Lamport's 1978 mutual exclusion algorithm in PlusCal
15 Apr 2019 Tags: Distributed systemsFourth in a series on using the TLA Toolbox to explore the failure tolerance of distributed algorithms. The previous post was a specialized discussion of the fairness semantics of PlusCal. The post preceding that was a general discussion of writing distributed algorithms in PlusCal. The next post presents the results of simulation runs on the algorithm.

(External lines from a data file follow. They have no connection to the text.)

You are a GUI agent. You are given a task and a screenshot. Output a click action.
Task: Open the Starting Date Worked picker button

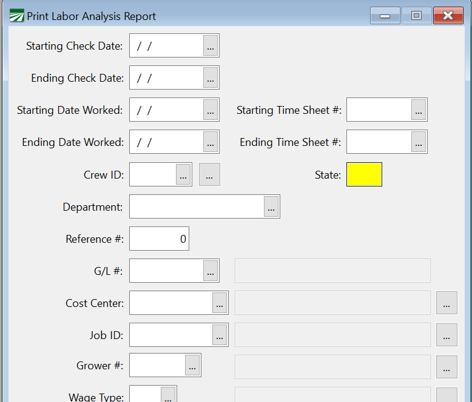pyautogui.click(x=211, y=110)
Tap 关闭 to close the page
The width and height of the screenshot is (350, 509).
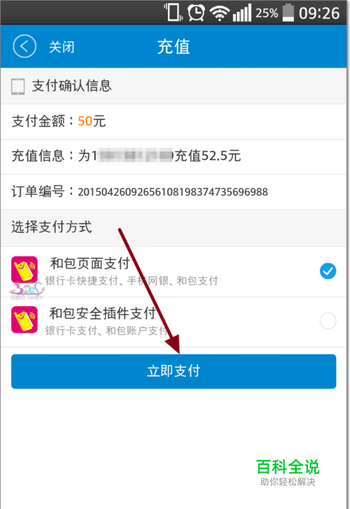coord(62,47)
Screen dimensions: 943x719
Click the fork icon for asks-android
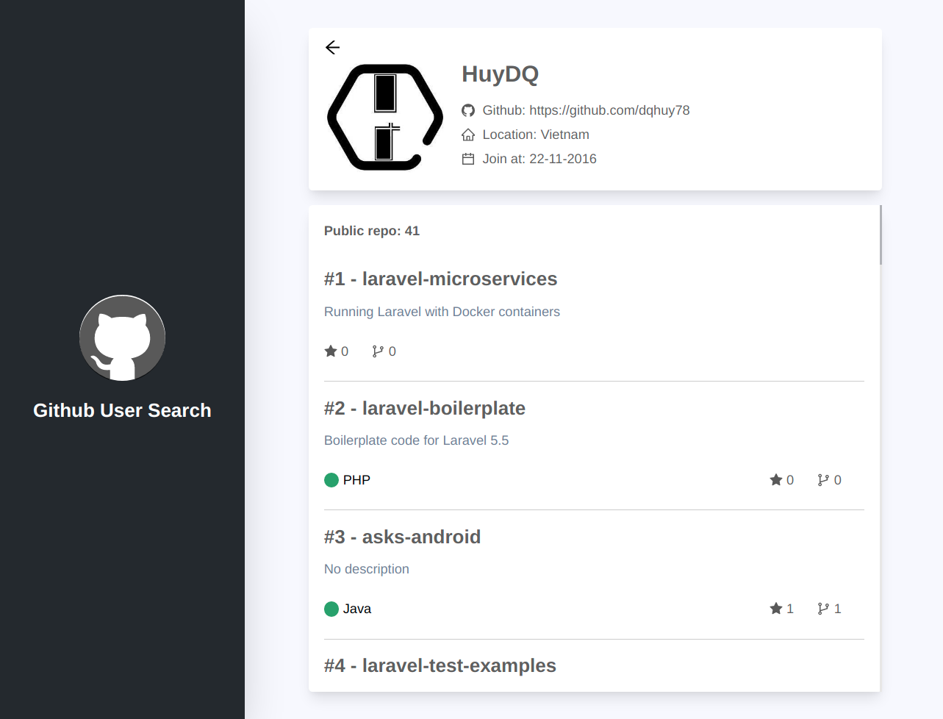(823, 609)
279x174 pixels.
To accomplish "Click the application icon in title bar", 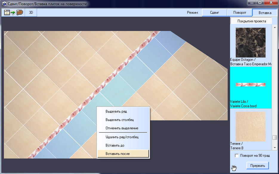I will (4, 4).
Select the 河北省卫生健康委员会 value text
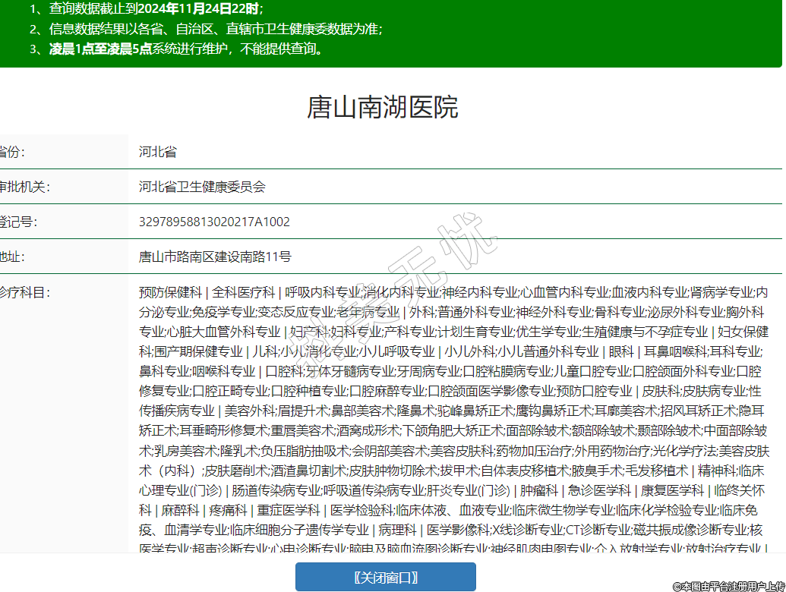The width and height of the screenshot is (786, 592). (202, 187)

The series will be organized around Lamport’s mutual exclusion algorithm, described in his 1978 paper. This algorithm is not so much a primary contribution of that paper as it is a demonstration of the use of the paper’s main contribution, logical clocks. The algorithm is not suited to production use, due to its assumption of perfect instances communicating over a perfect network. Yet these assumptions make it ideal for the purposes of this series, as we can use TLC to demonstrate how the algorithm fails when they are violated.
Stephen Merz contributed a TLA+ version of the algorithm to the TLA example library. The version here is derived from his, rewritten in PlusCal and slightly modified.
The algorithm, with the bodies of the define
s and macros elided
(they are provided in the Appendix), follows:
--------------------- MODULE LogicalClocks ------------------------
(*
Lamport's mutual exclusion algorithm from "Time, Clocks, and the
Ordering of Events in a Distributed System".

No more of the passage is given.